Input for this task —

+++++

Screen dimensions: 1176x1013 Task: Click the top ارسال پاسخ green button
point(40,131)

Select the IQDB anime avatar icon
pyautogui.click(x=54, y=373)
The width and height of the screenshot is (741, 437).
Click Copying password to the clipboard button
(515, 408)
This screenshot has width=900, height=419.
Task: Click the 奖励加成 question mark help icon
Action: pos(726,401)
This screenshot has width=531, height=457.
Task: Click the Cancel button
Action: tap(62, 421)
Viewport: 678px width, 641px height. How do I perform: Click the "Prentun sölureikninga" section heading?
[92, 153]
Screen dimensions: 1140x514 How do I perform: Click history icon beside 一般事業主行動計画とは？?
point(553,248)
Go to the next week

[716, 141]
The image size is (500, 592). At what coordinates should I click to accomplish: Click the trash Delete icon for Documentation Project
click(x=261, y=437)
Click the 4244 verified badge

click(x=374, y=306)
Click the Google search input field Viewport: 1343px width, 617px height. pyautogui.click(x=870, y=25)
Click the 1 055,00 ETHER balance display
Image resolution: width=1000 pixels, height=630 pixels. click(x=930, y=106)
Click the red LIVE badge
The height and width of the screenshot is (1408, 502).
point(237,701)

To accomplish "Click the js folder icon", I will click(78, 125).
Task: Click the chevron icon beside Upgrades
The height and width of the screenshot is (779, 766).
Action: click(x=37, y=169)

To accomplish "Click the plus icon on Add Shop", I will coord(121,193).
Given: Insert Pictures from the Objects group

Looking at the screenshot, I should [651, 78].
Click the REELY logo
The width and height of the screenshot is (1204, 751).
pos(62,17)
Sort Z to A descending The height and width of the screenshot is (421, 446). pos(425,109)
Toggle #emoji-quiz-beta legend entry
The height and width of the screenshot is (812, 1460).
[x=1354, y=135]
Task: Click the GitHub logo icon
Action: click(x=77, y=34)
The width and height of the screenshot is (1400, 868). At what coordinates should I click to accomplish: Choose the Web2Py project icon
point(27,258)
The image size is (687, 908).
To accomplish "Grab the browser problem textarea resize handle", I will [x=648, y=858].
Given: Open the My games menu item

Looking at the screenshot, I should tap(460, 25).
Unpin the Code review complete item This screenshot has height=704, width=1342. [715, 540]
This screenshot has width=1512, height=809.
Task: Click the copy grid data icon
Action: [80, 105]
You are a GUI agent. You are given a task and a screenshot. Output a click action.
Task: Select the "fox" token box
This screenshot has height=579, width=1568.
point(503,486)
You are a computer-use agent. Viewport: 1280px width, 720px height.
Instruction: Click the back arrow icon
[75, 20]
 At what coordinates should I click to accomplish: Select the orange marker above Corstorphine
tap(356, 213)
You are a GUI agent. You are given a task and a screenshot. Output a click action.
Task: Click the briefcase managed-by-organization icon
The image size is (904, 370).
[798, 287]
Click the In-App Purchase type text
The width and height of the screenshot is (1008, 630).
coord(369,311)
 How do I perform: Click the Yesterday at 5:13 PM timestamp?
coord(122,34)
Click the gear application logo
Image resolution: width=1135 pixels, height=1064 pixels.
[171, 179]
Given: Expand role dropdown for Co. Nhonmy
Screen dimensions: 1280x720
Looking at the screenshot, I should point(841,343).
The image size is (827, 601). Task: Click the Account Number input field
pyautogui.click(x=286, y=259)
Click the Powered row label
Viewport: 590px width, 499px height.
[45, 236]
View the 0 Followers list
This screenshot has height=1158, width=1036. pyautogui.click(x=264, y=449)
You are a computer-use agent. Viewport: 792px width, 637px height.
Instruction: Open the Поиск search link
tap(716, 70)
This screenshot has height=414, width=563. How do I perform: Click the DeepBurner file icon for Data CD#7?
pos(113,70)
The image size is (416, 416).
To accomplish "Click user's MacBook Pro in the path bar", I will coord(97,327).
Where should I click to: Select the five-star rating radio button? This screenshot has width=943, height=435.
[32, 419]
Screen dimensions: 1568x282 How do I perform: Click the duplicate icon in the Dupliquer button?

+++++

Assignment —
Looking at the entries above, count each line in which the word "computer" occurs, then give the total and nothing further.

Result —
2